• **Task prompt**
Within the entries below, the lines from the one with "Rss (448, 2360)" through the one with "Men's Collection (651, 1260)" are to be set down exactly, both ends kept.

• **Provided information**

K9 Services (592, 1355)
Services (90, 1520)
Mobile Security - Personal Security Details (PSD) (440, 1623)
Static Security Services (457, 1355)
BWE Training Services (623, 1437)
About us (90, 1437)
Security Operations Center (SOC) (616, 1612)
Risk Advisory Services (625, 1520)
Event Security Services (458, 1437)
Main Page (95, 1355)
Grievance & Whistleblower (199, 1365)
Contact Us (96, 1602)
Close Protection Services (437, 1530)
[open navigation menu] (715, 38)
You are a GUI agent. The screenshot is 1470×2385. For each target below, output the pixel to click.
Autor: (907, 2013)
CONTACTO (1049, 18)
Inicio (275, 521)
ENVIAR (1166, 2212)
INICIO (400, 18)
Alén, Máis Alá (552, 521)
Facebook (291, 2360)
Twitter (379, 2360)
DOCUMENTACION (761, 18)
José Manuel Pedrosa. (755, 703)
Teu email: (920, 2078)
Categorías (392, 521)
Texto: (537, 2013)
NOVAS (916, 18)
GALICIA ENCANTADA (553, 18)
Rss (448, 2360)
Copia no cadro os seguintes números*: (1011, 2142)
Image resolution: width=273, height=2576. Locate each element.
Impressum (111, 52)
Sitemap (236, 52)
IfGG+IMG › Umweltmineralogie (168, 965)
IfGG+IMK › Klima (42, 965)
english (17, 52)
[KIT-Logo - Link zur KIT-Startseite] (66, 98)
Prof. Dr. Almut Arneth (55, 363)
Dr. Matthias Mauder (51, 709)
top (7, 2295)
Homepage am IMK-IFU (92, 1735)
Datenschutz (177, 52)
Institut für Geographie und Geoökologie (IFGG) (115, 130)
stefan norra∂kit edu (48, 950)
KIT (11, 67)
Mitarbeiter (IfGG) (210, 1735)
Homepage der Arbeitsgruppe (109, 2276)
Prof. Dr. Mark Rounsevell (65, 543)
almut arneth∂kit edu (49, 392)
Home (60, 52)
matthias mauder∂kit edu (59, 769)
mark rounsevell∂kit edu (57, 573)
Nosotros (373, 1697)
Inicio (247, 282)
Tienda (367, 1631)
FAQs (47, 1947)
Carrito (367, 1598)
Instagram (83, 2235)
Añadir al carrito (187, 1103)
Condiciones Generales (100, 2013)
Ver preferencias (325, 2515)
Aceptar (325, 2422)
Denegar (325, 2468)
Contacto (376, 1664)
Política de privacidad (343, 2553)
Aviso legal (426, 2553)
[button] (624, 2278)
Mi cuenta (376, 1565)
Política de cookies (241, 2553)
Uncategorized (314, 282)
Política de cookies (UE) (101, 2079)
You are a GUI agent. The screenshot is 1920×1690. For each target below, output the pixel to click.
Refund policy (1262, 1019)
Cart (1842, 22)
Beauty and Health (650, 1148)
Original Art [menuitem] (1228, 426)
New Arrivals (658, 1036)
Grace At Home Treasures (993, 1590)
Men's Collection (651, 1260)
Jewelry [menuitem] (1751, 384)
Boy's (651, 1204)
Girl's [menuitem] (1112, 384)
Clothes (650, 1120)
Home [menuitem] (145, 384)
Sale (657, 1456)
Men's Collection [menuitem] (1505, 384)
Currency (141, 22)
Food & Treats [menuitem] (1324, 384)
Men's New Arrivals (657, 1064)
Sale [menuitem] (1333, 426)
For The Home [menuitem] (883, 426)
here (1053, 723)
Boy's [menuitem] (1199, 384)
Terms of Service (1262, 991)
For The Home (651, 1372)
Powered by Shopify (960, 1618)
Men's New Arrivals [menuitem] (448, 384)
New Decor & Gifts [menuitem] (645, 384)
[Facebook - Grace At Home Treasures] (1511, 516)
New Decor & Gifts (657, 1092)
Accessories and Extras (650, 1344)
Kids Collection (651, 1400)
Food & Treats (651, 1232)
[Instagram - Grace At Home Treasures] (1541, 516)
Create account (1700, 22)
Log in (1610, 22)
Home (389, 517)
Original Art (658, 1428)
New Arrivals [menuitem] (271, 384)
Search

• **Answer for the task**
Rss (448, 2360)
Copia no cadro os seguintes números*: (1011, 2142)
Image resolution: width=273, height=2576. Locate each element.
Impressum (111, 52)
Sitemap (236, 52)
IfGG+IMG › Umweltmineralogie (168, 965)
IfGG+IMK › Klima (42, 965)
english (17, 52)
[KIT-Logo - Link zur KIT-Startseite] (66, 98)
Prof. Dr. Almut Arneth (55, 363)
Dr. Matthias Mauder (51, 709)
top (7, 2295)
Homepage am IMK-IFU (92, 1735)
Datenschutz (177, 52)
Institut für Geographie und Geoökologie (IFGG) (115, 130)
stefan norra∂kit edu (48, 950)
KIT (11, 67)
Mitarbeiter (IfGG) (210, 1735)
Homepage der Arbeitsgruppe (109, 2276)
Prof. Dr. Mark Rounsevell (65, 543)
almut arneth∂kit edu (49, 392)
Home (60, 52)
matthias mauder∂kit edu (59, 769)
mark rounsevell∂kit edu (57, 573)
Nosotros (373, 1697)
Inicio (247, 282)
Tienda (367, 1631)
FAQs (47, 1947)
Carrito (367, 1598)
Instagram (83, 2235)
Añadir al carrito (187, 1103)
Condiciones Generales (100, 2013)
Ver preferencias (325, 2515)
Aceptar (325, 2422)
Denegar (325, 2468)
Contacto (376, 1664)
Política de privacidad (343, 2553)
Aviso legal (426, 2553)
[button] (624, 2278)
Mi cuenta (376, 1565)
Política de cookies (241, 2553)
Uncategorized (314, 282)
Política de cookies (UE) (101, 2079)
You are a GUI agent. The screenshot is 1920×1690. For each target below, output the pixel to click.
Refund policy (1262, 1019)
Cart (1842, 22)
Beauty and Health (650, 1148)
Original Art [menuitem] (1228, 426)
New Arrivals (658, 1036)
Grace At Home Treasures (993, 1590)
Men's Collection (651, 1260)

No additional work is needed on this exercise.